Elsewhere in the world, a rail link from major airports to the city and from there to national and international train networks is taken for granted. Once again, the US, which pretends to be so enlightened and so advanced, lags far behind. I just hope that Washington a-ginners who were fixating on deconstructing proposed health care/insurance reform don't get their talons into rail transportation improvements too.

Monday, January 10, 2011

Luggage Pilferage

No valuables taken, but petty theft is annoying and (again) shows travelers' vulnerability

Yesterday afternoon, I flew from Houston to Denver. Two bright red TSA-approved locks were on my checked bag’s two biggest zipper compartments when I checked in. When I got home, I saw that the bag sported only one lock.

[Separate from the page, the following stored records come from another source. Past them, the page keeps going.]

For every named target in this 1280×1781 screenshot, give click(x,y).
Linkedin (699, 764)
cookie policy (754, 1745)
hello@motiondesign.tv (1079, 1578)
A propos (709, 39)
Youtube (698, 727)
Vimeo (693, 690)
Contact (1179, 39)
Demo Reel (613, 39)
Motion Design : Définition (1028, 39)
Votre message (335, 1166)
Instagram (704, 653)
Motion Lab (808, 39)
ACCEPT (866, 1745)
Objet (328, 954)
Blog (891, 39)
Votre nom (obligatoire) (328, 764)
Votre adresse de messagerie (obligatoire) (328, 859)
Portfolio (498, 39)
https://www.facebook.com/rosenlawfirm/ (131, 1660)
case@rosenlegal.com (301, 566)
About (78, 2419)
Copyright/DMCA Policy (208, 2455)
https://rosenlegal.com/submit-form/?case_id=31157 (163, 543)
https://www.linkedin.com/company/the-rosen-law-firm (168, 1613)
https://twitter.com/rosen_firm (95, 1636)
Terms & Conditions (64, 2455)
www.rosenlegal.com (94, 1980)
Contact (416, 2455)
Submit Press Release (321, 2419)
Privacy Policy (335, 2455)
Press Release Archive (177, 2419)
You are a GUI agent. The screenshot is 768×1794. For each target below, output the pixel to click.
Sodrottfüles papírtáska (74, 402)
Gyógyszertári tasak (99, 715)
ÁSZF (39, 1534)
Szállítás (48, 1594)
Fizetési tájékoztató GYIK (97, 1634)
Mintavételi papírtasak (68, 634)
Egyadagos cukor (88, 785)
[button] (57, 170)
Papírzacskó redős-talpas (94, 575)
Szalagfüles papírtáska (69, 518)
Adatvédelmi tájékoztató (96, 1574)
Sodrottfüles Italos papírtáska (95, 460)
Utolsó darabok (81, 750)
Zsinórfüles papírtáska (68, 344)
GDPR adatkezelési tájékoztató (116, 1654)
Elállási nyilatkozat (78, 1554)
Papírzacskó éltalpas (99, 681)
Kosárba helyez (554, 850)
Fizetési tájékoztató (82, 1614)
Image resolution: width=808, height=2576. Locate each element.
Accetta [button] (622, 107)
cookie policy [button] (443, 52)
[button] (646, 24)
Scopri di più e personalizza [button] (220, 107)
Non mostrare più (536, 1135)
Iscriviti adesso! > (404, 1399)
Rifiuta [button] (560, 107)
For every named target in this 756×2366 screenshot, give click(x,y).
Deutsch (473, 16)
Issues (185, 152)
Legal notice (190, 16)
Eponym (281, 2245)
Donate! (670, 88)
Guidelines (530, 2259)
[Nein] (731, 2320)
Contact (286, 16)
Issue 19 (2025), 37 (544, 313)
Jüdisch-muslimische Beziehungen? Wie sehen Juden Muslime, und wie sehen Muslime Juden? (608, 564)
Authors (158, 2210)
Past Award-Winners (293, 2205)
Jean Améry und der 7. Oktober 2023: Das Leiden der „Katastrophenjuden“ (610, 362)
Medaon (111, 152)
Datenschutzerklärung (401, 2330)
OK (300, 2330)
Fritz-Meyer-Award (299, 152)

Is it possible that I didn’t snap one lock completely, and that it opened and fell off in transit? Yes, of course. Is it possible that the small bottle of tequila in a sturdy little cardboard box given to all somehow fell out of the middle of my bag? Unlikely. It could have been either a TSA screener or perhaps a baggage handler, or for all I know, a space alien who likes tequila and used its super powers to find mine.

According to Aero-News, a TSA screener at Newark International reportedly was recently arrested for trying to sell pilfered items on eBay. I’m not saying that my little tequila, given to all convention attendees, will end up in an on-line auction, but I’ll bet it ends up in someone’s drink -- or simply as a straight-from-the-bottle nip for the needy to make a boring job tolerable.

Newsday reported that TSA spokeswoman Lara Uselding had said that 465 TSA officers (0.4 percent of the agency's workers) have been terminated for theft since May 1, 2003. The odds are pretty good that nothing will be swiped from checked bags or from carry-ons during the shoes off/jackets off/laptop out/X-ray/metal detector pre-flight gauntlet passengers endure, but when it happens, it's annoying at best and devastating at worst. When expensive electronics (including laptops and other communication devices with private information) or jewelry is taken, it can be be more than the loss of something as inconsequential as a small bottle of tequila.

Am I going to report it? No. It's not worth the bother. The TSA and/or airline baggage-handling operations seem to be the gift that keeps on taking.

Sunday, January 9, 2011

Lake Tahoe: Ski Areas by the Dozen (Plus)

Magnificent alpine lake with concentration of ski areas unsurpassed in North America

Here's the census of ski areas in an arc on the north end of Lake Tahoe and also along Interstate 70: Alpine Meadows, Boreal, Diamond PeakDonner Ski RanchGranlibakken, Homewood, Mt. Rose (within sight of Reno), Northstar-at-Tahoe, Royal Gorge (cross-country), Sugar Bowl and Squaw Valley (host of the 1960 Olympic Winter Games). At and near the south end of the lake: Heavenly, Kirkwood and Sierra-at-Tahoe. Seven of the largest ski/snowboard areas (Alpine, Heavenly, Kirkwood, Mt. Rose, Northstar, Sierra-at-Tahoe and Squaw) market themselves as Ski Lake Tahoe and offer an interchangeable multi-day lift ticket.



In addition to 14 (or more if I'm missing something) places to ski, the Tahoe Basin is scenically stunning and incredibly conplex (two states, five counties with five county seats outside of the basin, one incorporated city and numerous smaller communities and a hefty local, state and federal jurisdictions).

I've just returned from a Society of American Travel Writers confab at Lake Tahoe, and with a full schedule and travel time too, I managed to ski just three days of sliding on snow -- one each at Northstar (on a Saturday following the first heavy snowstorm in weeks -- not recommended, one at Heavenly and one at Kirkwood. Reports to follow.